Bangladesh : la répression est toujours là, les syndicats aussi

International par Evelyne Salamero

Photographie de Tareq Salahuddin from Dhaka, Bangladesh (DSCN1647) [CC BY 2.0], via Wikimedia Commons

Près de quatre ans après l’effondrement de l’immeuble Rana Plazza qui avait causé la mort de 1 130 ouvrières et ouvriers d’ateliers textiles le 24 avril 2013, les salaires bangladais restent dramatiquement faibles, la répression gouvernementale et patronale particulièrement fortes et les salariés et les syndicats… Toujours aussi combattifs. Dans un contexte particulièrement tendu, La signature il y a quelques jours d’une convention collective avec une entreprise textile de la zone industrielle de Dacca est mise en avant par la fédération syndicale internationale IndustriALL global union comme un précédent à exploiter au maximum.

Avec 4,5 millions de salariés dans le secteur, dont 80% de femmes, le Bangladesh est le deuxième plus grand producteur de textile et de vêtements au monde, après la Chine. Ces dernières années, de nombreuses entreprises chinoises y ont en effet délocalisé leur production, après avoir dû concéder quelques augmentations de salaires dans leur propre pays. Le Bangladesh est donc devenu le deuxième atelier de confection de prêt à porter pour les grandes marques mondiales.

Le 12 décembre dernier, plusieurs milliers d’ouvrières et d’ouvriers du textile d’Ashulia, banlieue de capitale bangladaise Dacca et centre névralgique de la production de vêtements du pays, se sont mis en grève pour obtenir le triplement du salaire minimum et ne plus être obligés d’accumuler des dizaines d’heures supplémentaires pour pouvoir à peine nourrir leurs familles.

Au moins 1 600 grévistes licenciés, des centaines poursuivis en justice, des syndicalistes arrêtés

Les représailles ont été immédiates. Au moins 1 600 grévistes ont été licenciés. Les descentes des forces de police se sont multipliées aux domiciles des responsables syndicaux, dont plus d’une dizaine ont été arrêtés. Les locaux des syndicats ont été envahis, vandalisés et fermés de force, les bulletins d’adhésion brûlés et le mobilier retiré.
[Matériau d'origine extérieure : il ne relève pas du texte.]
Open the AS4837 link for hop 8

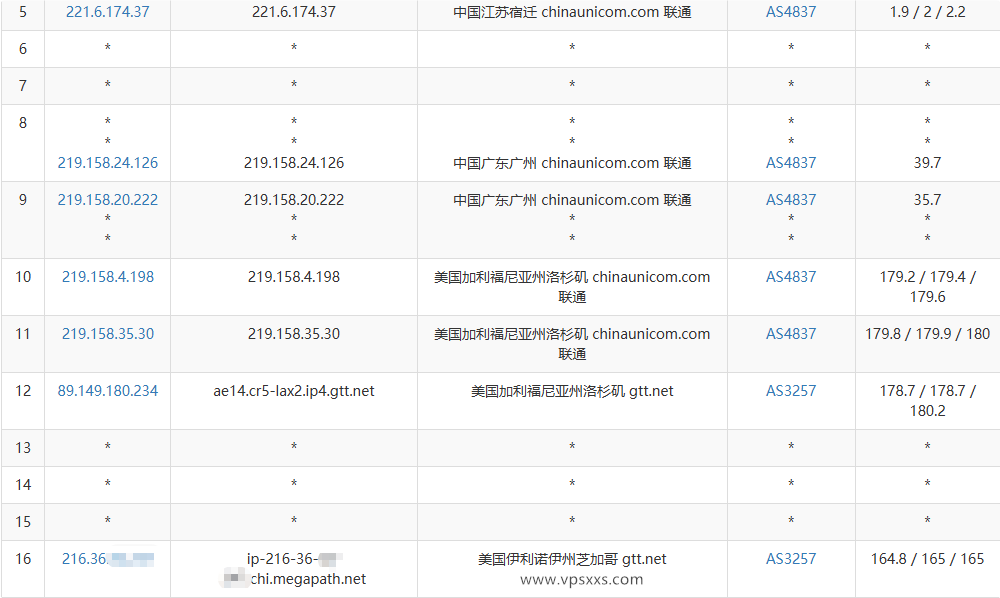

Des poursuites ont été engagées contre 600 travailleurs et syndicalistes.

Quelques jours plus tard, la Première ministre du Bangladesh, Sheikh Hasina, s’est réunie à Davos avec des chefs d’entreprises et des responsables politiques du monde entier, à qui elle a assuré que les relations du travail étaient harmonieuses au sein de l’industrie du prêt-à-porter dans son pays et que celui-ci était fermement résolu à mettre le secteur de la confection en conformité.
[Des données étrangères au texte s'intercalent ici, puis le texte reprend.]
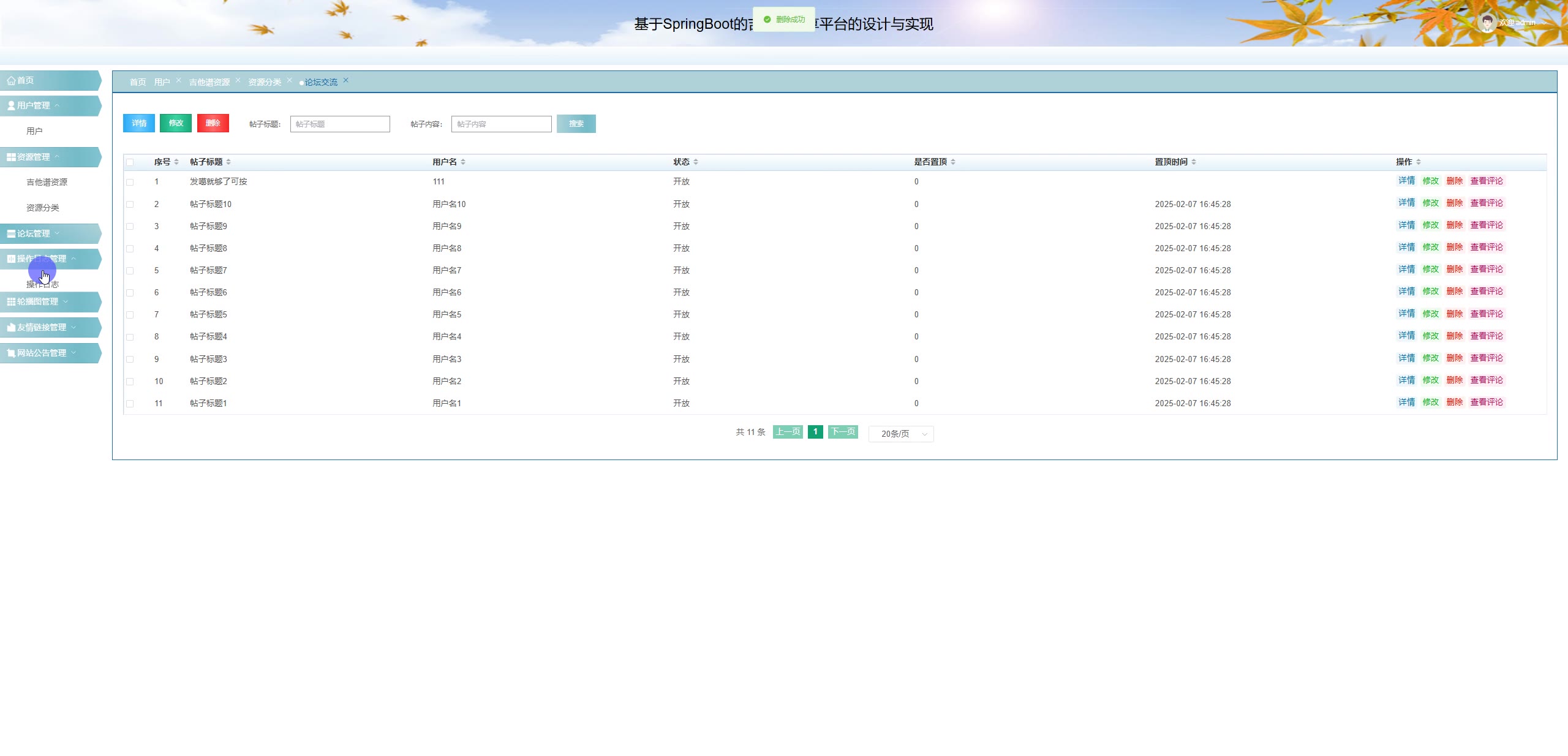This screenshot has width=1568, height=756.
Task: Toggle the select-all header checkbox
Action: pos(130,162)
Intervention du mouvement syndical international

Les fédérations internationales IndustriALL et UNI se sont associées à LabourStart [1] pour publier une pétition en ligne demandant au gouvernement du Bangladesh de libérer les détenus et de mettre fin à la répression à l’encontre des travailleurs du textile.

Le 31 janvier, les deux internationales et la CSI (Confédération syndicale internationale), dans un texte [2] signé de leurs trois secrétaires généraux, ont pris position en faveur d’une remise en question par l’Union européenne de sa politique commerciale à l’égard du Bangladesh, lui reprochant de ne pas assez demander de comptes au gouvernement du pays et se prononçant en faveur d’une enquête dans le cadre des accords commerciaux.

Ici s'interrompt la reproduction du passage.